Algorithmic Intelligence Tutorial
In this section titles Algorithmic Intelligence, we explores some of the features of Machine Learning (ML) and Artificial Intelligence (AI). Both AI and ML have strong connotations which have varied definitions and usages. All the talk of AI, ML and Data Science is rooted in algorithms, hence the name Algorithmic Intelligence. This tutorial gets you started on a journey to discover what exactly AI and ML are, what is happening behind the scenes. It is done, hopefully, in a fun, entertaining and visual way to help you understand the mechanisms involved so that you can develop your own journey.
Coding Language
The coding language used is p5.js. This is a JavaScript library that lends itself to creative and visual coding. This is very people friendly and can be used by anyone of any age and skill set. It is web based, that means that you don’t have to download anything, you can do all this in your browser. It is also free to use and doesn’t require any sign up unless you want to save your work (recommended).
Machine Learning Library
To enhance the learning we need a machine learning library to handle all the maths and heavy lifting. You can build a machine learning model from scratch but why re-invent the wheel. for this we use ml5.js which as the name suggests is also a JavaScript library that dovetails beautifully with p5.js.
Programme of Study
Each unit is a separate unit of work, with a specific focus. The modules are collections of units that have a similar focus. It is expected and assumed that you have worked through each unit of each module as next one often builds on the previous one. If you jump ahead you may miss some key elements that could be significant.
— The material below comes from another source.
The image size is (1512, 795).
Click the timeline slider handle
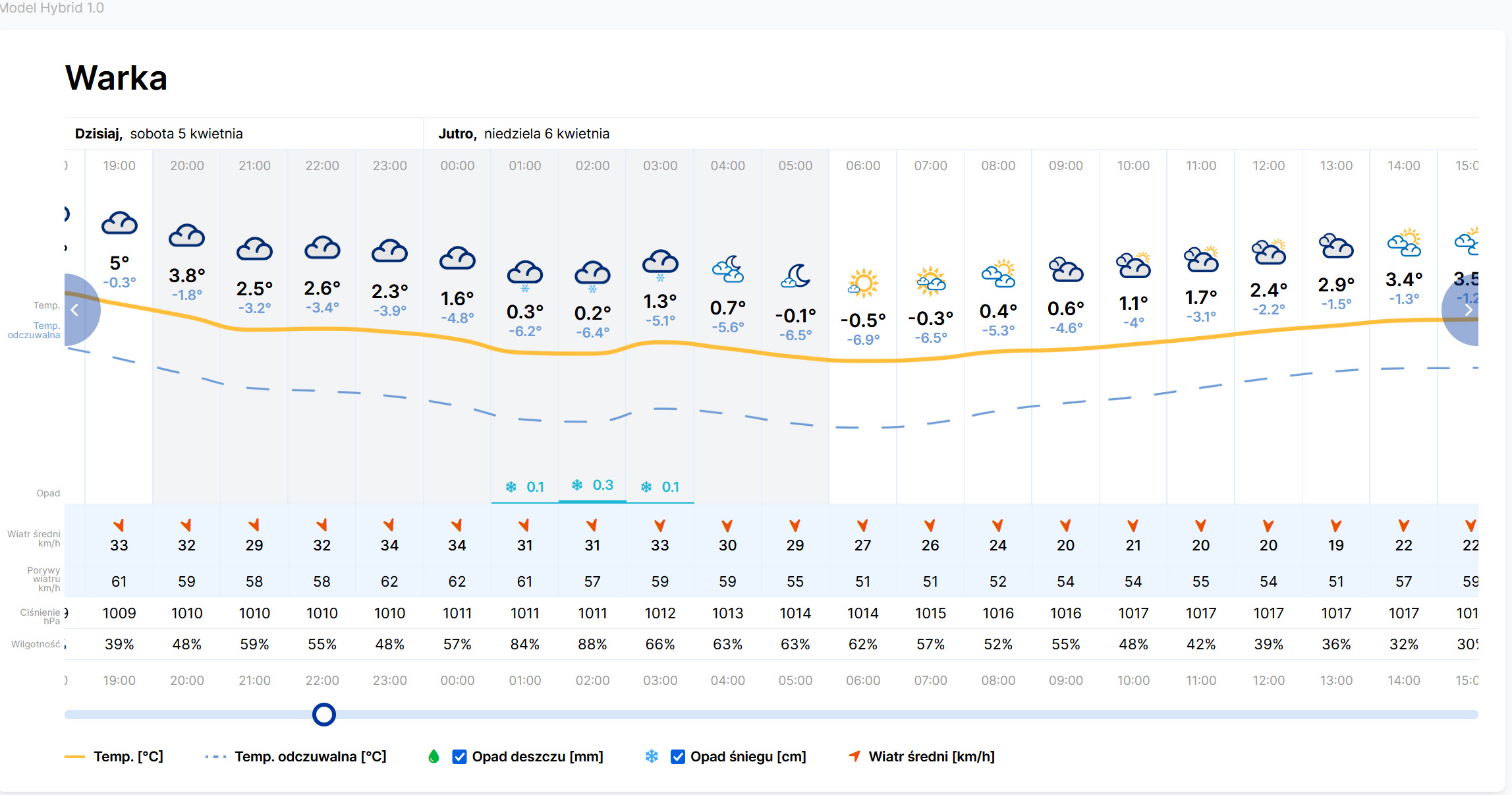(323, 715)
The pace you go at will depend on your abilities, skill and experience. So feel free to go as fast as you want or as slow as you feel. I would recommend doing some each day to build up memory muscle, the more you do the better you become and the more intuitive it becomes. also play, experiment, try to break it, enhance it, change something and see what happens. This is the best way to learn.
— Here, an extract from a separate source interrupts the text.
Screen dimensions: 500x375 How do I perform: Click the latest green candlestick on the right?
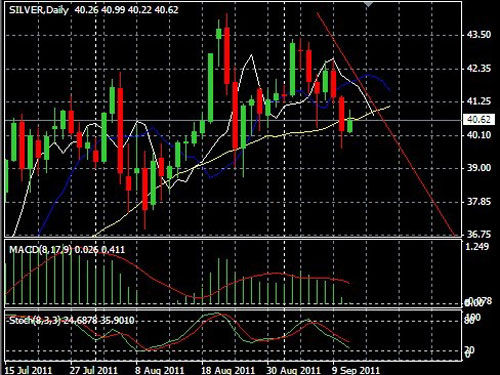[350, 125]
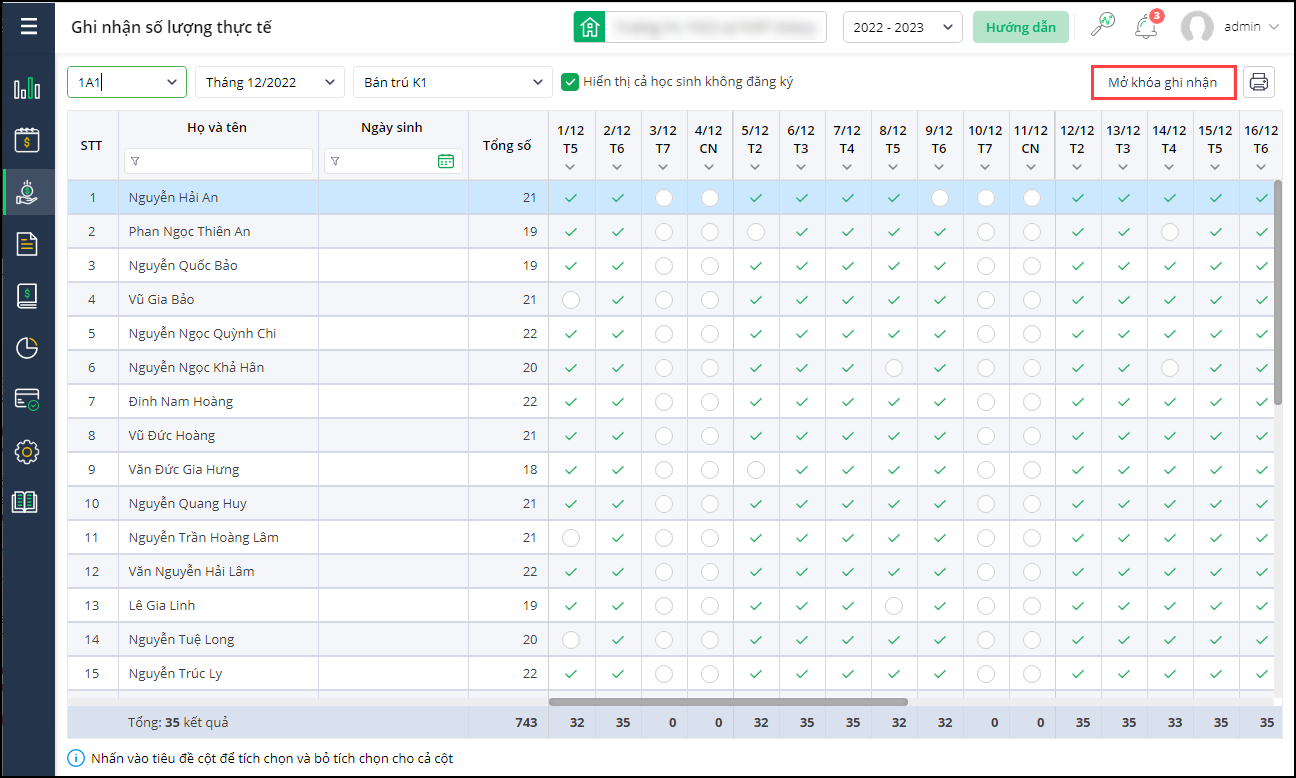Click the 5/12 T2 column header

[x=755, y=140]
Module A: This modules takes you through the steps of building a variety of simple models
Module B: Introducing some pretrained models we can use them for powerful creative effect
Module C: Using Genetic Algorithms how we can use a Neural Evolution in different scenarios
Table of Contents
- Algorithmic Intelligence Tutorial
- Coding Language
- Machine Learning Library
- Programme of Study
- Table of Contents
- Module A
- Module A Unit #1 introduction to AI
- Module A Unit #2 introduction to p5.js
- Video #1: web editor
- Video #2: buttons
- Video #3: the default
- Video #4: files
- Module A Unit #3 introducing ml5.js
- Module A Unit #4 code snippets part 1 (p5.js)
- A template
- Module A Unit #5 linear regression
- Module A Unit #6 sine wave regression
- Module A Unit #7 mouse gesture
- Module A Unit #8 code snippets part 2 (p5.js)
- Module A Unit #9 cluster classification
- Module A Unit #10 cluster regression
- Module A Unit #11 colour predictor
- Module A Unit #12 pixel predictor
- Module A Unit #13 how to save and load
- Module B
- Module C
Module A
Building a model
Module A is where we start our journey, work through each unit and I recommend that you don’t skip a unit. The coding snippets have been kept as brief as possible so that when you are working through the AI units you have some understanding of p5.js while attempting to grasp the concepts of AI. This module uses ml5.js and explores some simple examples that will demonstrate key features.
Module A Unit #5 linear regression
In this first unit we plot points for a straight line with some variance (randomness). The neural network (ml5.js) will be trained on these data points and will approximate to the line. This is a regression task where you will train it on some synthetic data and then predict the outcome.
Module B
Module B looks at some pretrained models which means that they have done all the hard work of collecting the data and training the models. The reason for this module is that you can use these pretrained models to develop other applications and creative endeavours. It is also quite fun.
Module C
Module C is a bit more challenging, it is looking at a type of Reinforcement Learning through the use of Genetic Algorithms. The algorithm we will be using is a Neural Evolution approach which means that we put a neural network in a car and a bird respectfully. We allow them to reproduce and over time we select the ones that perform best according to their fitness scores.
Module C Unit #2 introduction to genetic algorithms
Although we will be using a neural network which means that it is a neural evolution approach, the fundamentals are based on genetic algorithms where we select the fittest and mate them to reproduce a better next generation. This is offers a bit more explanation.